▶ [Prompt 1]:
Decide whether each statement below agrees with the research interests page. For each, answer yes or no and quote the words of the page that settle it.
(a) The author joined UW–Madison as a postdoc.
(b) In chemical reaction network theory, a stochastic system is modeled by a discrete-time Markov chain.
(c) The author works with biologists and medical doctors on problems related to COVID-19.
▶ [Prompt 2]: Write out the stretch of the research interests page from "A biological/biochemical system" through "for Bayesian Inference.", substituting "components" for every "species".
▶ [Prompt 3]: Carry the research interests page forward with the paragraph that would come after its last sentence.
** Opening Text passage block **
Research Interests

My research focuses on central problems in stochastic and deterministic models for complex biological systems. For example, I have been addressing the following questions:

• How do we efficiently analyze a nonlinear dynamical model despite the huge number of parameters, variables, and equations?
• How does biochemical systems show homeostasis despite fluctuating environmental conditions?
• How do we find a closed form of solutions for dynamical systems?
• How can we accurately estimate unknown parameters in a model with realistic assumptions using Bayesian approaches?

Recently, after joining UW–Madison as a postdoc, I have been expanding my interest to a more general dynamical system that is not necessarily biological. Specifically, I am working on Koopman theory, which offers a (possibly infinite-dimensional) linear representation of a nonlinear dynamical system. The techniques I developed span the fields of probability, queueing theory, Bayesian inference, and dynamical systems. Beyond the mathematical and statistical topics, I work closely with biologists and medical doctors in order to address biological problems related to cognitive impairment or COVID-19. I described my interests in more details in the following.

Koopman Theory

Koopman theory is a mathematical framework for representing nonlinear dynamical systems using an infinite-dimensional linear operator. This operator acts on a space of measurement functions of the system's state, allowing for a globally linear representation of nonlinear dynamics. In particular, I am working on efficient algorithm to find finite-dimenional linear representation that approximates an original nonlinear dynamical system. Also, I am also interested in purely algebraic, sufficient or necessary conditions that allows a given nonlinear dyamical system to admit an exact finite-dimensional representation.

Chemical Reaction Network Theory

A biological/biochemical system consists of biological/chemical species and reactions describing interactions among the species. Chemical reaction network theory (CRNT) is a discipline of applied mathematics in which we model a system using a directed graph representation and infer the dynamical property based on the strucural properties of the system. In the CRNT, a stochastic system is modeled by means of a continous-time Markov chain (CTMC). I am working on analytic derivation of stationary distributions for the CTMC, the steady-state solution of the Kolmogorov forward equation (i.e., chemical master equation), associated with a stochastic CRN. The analytic formula provides long-term information of the system such as sensitivity, robustness, and also a likelihood function for Bayesian Inference.
** Closing Text passage block **
** Opening Records shown block **
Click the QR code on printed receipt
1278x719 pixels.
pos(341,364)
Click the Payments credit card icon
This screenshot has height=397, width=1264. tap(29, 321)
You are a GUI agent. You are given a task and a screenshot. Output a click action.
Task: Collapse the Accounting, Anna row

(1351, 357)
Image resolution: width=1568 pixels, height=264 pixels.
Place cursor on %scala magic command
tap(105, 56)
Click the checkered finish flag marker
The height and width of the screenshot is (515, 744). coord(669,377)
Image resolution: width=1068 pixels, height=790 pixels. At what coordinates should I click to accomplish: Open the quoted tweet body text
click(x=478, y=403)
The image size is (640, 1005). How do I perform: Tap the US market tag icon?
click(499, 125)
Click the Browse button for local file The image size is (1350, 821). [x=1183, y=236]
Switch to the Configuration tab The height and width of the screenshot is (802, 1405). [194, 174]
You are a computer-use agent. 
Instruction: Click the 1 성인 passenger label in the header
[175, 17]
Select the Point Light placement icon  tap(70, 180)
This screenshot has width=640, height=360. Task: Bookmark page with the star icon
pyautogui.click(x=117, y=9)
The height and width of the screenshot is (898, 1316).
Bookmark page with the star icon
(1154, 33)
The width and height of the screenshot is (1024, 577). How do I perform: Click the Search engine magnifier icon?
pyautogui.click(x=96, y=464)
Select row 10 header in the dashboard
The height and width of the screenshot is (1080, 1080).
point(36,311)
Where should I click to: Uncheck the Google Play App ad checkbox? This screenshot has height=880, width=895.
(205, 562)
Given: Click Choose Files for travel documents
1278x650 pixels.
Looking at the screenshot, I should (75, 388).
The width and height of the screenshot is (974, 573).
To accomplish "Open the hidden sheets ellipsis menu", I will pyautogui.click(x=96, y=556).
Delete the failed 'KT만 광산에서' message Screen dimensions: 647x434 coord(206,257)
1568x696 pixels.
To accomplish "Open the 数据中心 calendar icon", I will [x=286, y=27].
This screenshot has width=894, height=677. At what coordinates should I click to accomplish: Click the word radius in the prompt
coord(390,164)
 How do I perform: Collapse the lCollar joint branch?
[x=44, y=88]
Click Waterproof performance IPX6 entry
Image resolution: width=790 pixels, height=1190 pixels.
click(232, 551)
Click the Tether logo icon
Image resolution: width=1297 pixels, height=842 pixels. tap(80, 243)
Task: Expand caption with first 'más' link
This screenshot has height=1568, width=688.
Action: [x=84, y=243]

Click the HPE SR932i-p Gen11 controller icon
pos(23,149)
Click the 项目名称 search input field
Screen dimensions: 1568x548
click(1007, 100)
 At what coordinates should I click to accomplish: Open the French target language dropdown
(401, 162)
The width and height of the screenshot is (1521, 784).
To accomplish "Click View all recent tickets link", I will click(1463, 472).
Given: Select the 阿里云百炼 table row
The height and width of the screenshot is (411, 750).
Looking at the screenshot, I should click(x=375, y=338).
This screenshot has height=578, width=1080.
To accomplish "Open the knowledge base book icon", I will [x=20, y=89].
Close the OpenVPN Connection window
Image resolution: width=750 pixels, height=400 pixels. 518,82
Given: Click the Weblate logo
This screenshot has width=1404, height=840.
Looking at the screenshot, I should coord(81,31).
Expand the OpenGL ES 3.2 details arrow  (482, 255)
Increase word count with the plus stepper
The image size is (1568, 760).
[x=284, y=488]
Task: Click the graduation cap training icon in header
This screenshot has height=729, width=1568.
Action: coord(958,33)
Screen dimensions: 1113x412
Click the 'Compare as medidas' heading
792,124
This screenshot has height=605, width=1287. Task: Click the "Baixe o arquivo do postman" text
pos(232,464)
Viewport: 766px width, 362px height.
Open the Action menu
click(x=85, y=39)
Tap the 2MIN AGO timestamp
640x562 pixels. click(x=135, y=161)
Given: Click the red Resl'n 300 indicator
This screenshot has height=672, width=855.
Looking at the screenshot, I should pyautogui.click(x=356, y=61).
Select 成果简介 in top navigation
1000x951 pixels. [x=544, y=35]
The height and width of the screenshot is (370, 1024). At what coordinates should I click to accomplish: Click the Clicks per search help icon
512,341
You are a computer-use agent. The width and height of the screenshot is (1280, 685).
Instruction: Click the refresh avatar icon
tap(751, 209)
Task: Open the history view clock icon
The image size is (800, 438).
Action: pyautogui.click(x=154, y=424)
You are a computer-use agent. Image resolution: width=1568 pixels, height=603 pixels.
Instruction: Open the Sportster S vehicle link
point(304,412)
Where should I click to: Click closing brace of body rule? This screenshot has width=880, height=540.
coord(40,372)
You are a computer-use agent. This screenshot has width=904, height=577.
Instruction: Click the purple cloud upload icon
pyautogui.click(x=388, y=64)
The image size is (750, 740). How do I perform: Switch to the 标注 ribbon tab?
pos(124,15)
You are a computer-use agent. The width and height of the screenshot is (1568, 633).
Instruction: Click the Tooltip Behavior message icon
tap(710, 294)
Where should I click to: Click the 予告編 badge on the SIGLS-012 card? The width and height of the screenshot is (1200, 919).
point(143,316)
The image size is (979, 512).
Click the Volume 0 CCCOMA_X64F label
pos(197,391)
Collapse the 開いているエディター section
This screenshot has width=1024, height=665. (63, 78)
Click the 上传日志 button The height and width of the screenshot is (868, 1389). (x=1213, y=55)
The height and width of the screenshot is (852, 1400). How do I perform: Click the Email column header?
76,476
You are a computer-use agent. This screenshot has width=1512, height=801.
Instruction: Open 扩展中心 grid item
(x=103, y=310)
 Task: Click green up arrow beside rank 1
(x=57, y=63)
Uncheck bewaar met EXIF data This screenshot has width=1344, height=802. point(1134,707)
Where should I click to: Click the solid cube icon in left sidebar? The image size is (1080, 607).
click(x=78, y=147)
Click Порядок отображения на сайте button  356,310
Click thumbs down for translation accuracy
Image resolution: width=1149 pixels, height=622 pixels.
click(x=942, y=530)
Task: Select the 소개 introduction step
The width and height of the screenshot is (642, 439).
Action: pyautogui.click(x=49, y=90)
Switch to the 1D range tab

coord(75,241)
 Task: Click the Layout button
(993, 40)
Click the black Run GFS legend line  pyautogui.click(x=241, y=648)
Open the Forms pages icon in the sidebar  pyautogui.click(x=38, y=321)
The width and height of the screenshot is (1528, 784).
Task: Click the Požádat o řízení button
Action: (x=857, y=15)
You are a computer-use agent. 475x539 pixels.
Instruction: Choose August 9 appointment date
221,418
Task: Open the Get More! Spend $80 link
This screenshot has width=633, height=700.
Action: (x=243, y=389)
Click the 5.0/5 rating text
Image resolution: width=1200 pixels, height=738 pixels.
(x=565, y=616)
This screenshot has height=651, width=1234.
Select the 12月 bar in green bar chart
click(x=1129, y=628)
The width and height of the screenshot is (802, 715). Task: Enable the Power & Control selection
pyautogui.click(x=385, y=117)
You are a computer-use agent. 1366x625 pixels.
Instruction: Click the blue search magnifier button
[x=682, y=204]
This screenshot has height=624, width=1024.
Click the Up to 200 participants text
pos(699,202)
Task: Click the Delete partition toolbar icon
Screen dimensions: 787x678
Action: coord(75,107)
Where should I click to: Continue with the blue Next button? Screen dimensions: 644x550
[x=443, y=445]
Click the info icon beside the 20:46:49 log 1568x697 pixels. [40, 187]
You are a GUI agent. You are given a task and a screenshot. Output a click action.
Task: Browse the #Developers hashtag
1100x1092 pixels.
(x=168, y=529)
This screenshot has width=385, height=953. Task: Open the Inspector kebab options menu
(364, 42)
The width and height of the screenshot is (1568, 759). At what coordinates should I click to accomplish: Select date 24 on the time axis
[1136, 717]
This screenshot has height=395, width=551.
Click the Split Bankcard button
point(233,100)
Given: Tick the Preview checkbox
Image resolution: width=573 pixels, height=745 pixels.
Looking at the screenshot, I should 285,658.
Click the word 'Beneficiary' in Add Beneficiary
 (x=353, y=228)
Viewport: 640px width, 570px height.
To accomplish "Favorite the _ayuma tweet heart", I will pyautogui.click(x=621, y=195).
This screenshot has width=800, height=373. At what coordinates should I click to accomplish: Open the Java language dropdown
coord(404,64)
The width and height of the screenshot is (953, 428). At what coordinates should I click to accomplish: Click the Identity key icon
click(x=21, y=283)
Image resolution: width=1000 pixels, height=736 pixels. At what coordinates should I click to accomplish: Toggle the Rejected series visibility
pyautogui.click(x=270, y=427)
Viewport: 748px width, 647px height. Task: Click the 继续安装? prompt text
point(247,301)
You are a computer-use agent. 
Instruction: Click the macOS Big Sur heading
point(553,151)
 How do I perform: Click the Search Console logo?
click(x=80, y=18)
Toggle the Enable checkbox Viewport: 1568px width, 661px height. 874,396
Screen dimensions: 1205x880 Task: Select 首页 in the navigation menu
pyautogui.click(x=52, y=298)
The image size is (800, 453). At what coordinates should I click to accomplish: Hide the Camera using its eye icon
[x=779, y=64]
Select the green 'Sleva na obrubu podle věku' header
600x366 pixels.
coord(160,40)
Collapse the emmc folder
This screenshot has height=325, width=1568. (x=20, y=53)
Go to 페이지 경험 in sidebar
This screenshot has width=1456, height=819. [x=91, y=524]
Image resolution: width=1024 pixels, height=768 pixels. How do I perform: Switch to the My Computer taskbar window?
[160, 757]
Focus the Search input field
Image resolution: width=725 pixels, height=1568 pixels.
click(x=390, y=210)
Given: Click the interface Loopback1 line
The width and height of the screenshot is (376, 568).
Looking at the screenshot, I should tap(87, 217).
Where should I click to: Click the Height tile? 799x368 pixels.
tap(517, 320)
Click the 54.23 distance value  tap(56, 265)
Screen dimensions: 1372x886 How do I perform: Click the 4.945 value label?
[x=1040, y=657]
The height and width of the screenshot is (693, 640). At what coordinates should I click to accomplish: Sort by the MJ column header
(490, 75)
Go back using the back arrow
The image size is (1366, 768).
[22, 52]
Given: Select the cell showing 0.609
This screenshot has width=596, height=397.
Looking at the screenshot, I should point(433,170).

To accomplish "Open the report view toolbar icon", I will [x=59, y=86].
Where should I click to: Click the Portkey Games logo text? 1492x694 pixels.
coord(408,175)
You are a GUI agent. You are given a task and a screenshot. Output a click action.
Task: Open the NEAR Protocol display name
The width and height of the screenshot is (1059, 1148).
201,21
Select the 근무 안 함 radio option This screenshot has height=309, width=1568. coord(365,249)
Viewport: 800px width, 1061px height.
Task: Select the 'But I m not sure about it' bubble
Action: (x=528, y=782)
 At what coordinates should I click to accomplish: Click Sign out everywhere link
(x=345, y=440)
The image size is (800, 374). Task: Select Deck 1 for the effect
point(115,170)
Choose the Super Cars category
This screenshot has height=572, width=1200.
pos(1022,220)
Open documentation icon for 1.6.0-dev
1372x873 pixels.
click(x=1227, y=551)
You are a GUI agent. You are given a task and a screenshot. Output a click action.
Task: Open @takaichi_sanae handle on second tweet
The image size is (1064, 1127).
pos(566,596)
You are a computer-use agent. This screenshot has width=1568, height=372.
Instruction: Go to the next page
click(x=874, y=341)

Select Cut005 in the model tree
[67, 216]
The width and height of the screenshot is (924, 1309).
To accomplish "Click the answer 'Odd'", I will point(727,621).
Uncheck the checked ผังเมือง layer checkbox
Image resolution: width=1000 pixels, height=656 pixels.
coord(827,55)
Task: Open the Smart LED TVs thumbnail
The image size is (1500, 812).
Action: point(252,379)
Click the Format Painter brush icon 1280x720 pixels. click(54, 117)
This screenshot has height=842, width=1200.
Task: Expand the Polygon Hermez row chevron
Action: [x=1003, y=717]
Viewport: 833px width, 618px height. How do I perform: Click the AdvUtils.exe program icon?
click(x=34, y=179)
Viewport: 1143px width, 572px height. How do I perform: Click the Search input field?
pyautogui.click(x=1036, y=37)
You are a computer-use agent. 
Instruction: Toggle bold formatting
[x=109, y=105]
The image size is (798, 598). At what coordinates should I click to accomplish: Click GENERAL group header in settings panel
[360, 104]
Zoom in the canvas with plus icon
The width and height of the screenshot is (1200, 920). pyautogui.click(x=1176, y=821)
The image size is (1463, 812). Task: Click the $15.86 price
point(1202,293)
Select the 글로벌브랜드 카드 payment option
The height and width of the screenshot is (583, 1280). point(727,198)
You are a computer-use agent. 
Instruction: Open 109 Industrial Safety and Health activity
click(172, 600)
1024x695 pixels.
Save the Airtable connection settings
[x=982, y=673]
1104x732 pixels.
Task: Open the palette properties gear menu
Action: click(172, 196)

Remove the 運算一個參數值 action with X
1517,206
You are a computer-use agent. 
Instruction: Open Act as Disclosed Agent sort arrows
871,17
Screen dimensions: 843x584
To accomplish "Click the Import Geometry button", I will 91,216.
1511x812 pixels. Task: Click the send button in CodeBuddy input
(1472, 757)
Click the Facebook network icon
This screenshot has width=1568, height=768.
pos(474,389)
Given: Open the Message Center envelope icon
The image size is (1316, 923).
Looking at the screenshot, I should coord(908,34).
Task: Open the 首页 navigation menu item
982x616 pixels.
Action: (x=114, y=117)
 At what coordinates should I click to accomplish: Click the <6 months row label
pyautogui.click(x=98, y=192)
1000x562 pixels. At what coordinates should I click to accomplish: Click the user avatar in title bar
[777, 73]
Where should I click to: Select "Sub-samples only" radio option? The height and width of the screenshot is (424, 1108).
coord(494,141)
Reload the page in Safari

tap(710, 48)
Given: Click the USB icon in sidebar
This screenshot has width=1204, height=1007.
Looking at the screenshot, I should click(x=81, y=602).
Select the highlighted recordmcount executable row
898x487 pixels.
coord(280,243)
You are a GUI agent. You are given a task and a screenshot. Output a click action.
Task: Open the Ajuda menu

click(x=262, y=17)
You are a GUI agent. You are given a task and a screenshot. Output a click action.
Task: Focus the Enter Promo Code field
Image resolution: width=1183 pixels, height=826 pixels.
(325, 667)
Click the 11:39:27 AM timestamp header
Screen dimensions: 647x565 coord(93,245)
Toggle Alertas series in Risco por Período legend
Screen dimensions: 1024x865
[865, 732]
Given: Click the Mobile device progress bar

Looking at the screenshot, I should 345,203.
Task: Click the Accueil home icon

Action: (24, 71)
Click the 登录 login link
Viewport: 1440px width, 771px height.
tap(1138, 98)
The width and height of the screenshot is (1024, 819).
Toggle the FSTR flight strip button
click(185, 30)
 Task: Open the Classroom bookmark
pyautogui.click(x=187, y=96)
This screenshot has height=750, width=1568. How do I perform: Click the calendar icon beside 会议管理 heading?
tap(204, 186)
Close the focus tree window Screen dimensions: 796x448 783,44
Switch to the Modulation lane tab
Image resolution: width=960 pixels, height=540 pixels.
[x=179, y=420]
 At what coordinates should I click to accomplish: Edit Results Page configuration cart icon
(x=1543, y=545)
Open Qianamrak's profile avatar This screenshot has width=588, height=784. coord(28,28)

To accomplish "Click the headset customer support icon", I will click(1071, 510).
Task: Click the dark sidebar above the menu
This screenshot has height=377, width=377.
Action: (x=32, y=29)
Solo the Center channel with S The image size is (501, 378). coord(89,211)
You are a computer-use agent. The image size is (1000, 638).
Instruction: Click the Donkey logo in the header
** Closing Records shown block **
▶ [Written response 1]:
(a) Yes: "after joining UW–Madison as a postdoc"
(b) No: "a stochastic system is modeled by means of a continous-time Markov chain (CTMC)"
(c) Yes: "I work closely with biologists and medical doctors in order to address biological problems related to cognitive impairment or COVID-19"

▶ [Written response 2]:
A biological/biochemical system consists of biological/chemical components and reactions describing interactions among the components. Chemical reaction network theory (CRNT) is a discipline of applied mathematics in which we model a system using a directed graph representation and infer the dynamical property based on the strucural properties of the system. In the CRNT, a stochastic system is modeled by means of a continous-time Markov chain (CTMC). I am working on analytic derivation of stationary distributions for the CTMC, the steady-state solution of the Kolmogorov forward equation (i.e., chemical master equation), associated with a stochastic CRN. The analytic formula provides long-term information of the system such as sensitivity, robustness, and also a likelihood function for Bayesian Inference.

▶ [Written response 3]:
Bayesian Inference for parameters in non-Markovian models of dynamical systems

Not all reactions in a biochemical system can be experimentally measured simultaneously. To analyse such system, replacing unobserved reactions with a single random time delay has been widely adopted as it significantly reduce the number of variables and parameters. However, the resulting process is non-Markovian (i.e., state evolution depends on not only present but also past), making it difficult to infer kinetic and delay parameters. Based on the knowledge from stochastic process (e.g., queueing theory) I have developed Bayesian Markov-chain Monte Carlo (MCMC) method to inter the system parameters. These studies provide an effective tool to analyze a non-Markovian system.

Collaborative works

Beyond the mathematical and statistical topics, I am closely working with biologists and medical doctors to solve biological problems. Some of the problems that we want to address (or have addressed) are the followings. 

 (1) Which features of activity pattern of human measured by wearable devices are altered by cognitive impairment? Can we provide a prediagnosis for cognifive impairment using activity patterns? We are using fractal analysis based on the detrended fluctuation analysis to find such features. 

 (2) Back in 2020, we had no idea where the COVID-19 pandemic will go. During that time, most of mathematical models focused on the near-future prediction of the diseases, and it worked well; it provided an effecitve guide for non-pharmaceutical interventions. However, to meet the end of the disease, we had to know what the "end" is. Thus, we modeled a COVID-19 extinction and endemicity based on two immunities with different longevities: long-lived severity-preventing immunity due to T-cell functioning and short-lived infection-preventing immunity due to antibody functioning. Our analysis demonstrates that high viral transmission unexpectedly reduces the rates of progression to severe COVID-19 during the course of endemic transition despite increased numbers of infection cases. It also shows that high viral transmission amongst populations with high vaccination coverages paradoxically accelerates the endemic transition of COVID-19 with reduced numbers of severe cases.